• YOUR GOAL
Look through the entries below and return all lines including the word "programmateur".

• Extracted records
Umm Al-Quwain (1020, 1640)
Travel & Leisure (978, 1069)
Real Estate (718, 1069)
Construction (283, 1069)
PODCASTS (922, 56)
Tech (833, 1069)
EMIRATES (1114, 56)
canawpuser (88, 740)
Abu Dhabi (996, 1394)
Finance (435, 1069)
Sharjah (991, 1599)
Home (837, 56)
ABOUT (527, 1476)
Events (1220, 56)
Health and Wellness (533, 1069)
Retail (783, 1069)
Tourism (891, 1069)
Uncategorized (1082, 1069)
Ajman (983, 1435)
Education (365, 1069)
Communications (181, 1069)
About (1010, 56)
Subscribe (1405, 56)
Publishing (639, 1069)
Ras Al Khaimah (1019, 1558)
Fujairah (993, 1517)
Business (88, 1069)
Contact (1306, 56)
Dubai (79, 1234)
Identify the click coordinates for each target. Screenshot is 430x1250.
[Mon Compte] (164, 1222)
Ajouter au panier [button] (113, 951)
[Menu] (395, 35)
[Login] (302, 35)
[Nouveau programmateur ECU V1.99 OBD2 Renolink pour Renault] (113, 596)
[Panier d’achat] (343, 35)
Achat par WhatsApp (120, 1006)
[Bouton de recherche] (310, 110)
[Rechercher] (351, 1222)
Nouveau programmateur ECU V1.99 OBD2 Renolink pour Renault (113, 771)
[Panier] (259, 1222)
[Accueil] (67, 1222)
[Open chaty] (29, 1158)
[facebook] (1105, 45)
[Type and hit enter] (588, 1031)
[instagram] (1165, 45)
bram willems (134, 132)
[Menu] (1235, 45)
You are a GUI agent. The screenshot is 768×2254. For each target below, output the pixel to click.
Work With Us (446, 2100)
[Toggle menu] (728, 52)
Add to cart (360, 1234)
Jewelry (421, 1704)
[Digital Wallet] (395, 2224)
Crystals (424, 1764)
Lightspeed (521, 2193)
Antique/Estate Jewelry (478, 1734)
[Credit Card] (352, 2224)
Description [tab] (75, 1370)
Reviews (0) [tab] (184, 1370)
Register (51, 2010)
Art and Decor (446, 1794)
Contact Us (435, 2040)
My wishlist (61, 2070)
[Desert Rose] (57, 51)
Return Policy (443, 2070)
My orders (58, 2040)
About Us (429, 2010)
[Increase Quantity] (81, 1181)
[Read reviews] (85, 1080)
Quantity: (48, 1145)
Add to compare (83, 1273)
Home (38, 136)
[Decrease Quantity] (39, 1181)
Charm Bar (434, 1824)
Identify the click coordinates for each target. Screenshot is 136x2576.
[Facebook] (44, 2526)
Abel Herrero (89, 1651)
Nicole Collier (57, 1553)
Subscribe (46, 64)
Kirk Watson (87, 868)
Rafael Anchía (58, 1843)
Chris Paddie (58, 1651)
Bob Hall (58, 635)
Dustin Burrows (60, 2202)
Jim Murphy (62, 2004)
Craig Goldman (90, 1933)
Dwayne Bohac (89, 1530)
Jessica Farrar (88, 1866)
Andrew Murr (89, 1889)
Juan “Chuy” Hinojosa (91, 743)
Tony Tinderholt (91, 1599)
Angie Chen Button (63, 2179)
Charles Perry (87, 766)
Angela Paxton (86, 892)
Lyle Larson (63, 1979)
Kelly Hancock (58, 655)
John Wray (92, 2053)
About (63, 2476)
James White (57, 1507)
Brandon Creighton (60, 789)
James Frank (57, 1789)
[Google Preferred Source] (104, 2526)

• OUTPUT OF THE TASK
[Nouveau programmateur ECU V1.99 OBD2 Renolink pour Renault] (113, 596)
Nouveau programmateur ECU V1.99 OBD2 Renolink pour Renault (113, 771)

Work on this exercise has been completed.